Elías acude tres o cuatro días por semana al encuentro con sus fantasmas en el templo de nostalgias del taller, donde queda lo que no ha ido desapareciendo con los robos de los últimos años. Quedan aún herramientas, plantillas, trepas, máquinas, bancos y mesas de trabajo, restos de maderas hoy imposibles de encontrar, estanterías con carpetas repletas de láminas, dibujos, modelos… Un escenario de polvo y telarañas donde los viejos ecos rebotan estridentes en los objetos y las paredes. Elías se entretiene en tallar una greca, en el largo proceso de dorarla y jugar después con los mates y los bruñidos que el ágata y su vieja maestría dejan en el oro. Lo poco que ya le permiten sus manos doloridas por la artrosis.

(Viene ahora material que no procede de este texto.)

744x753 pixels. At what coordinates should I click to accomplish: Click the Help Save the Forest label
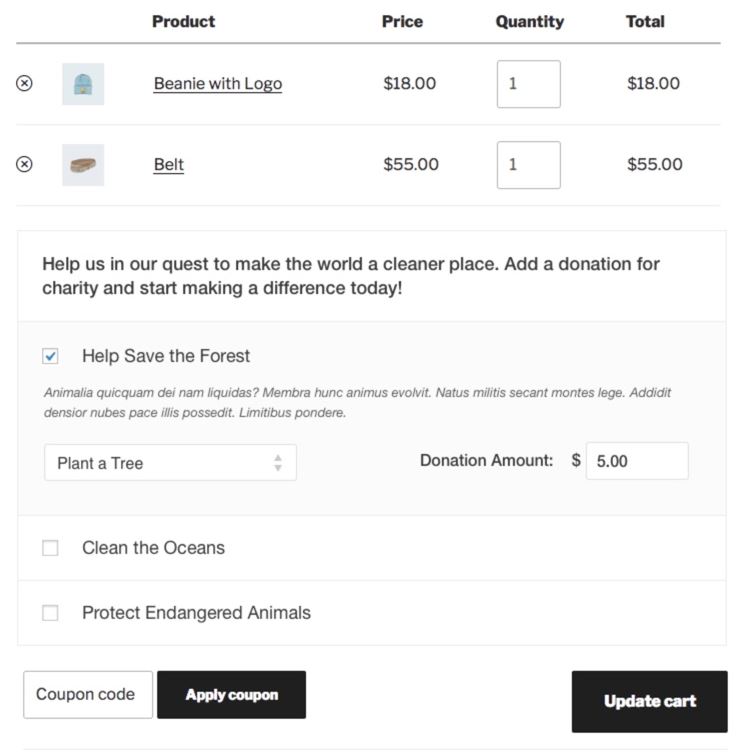tap(166, 356)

Regalos para los hijos, que Dios sabe si aprecian.

Desde hace años, desde que quedó viudo, Elías come cerca del taller, en una vieja casa de comidas en la que procuran respetar su manía, un menú que repite a diario, cree que es lo que mejor le sienta: sopas de ajo, sardinas, una manzana y dos vasos de vino. Después, toma café con unos amigos y marcha a su casa, donde pasa la tarde leyendo y viendo algo de televisión.

A Elías le parece que su oficio, todo lo que él aprendió de joven y fue perfeccionando a lo largo de la vida, ya no interesa a nadie, se está olvidando. Hoy todo tiene que ser rápido y barato. Su trabajo siempre fue lento y caro. No interesa. Este es otro mundo, y le gusta menos. Serán manías de viejo, pero le gusta menos.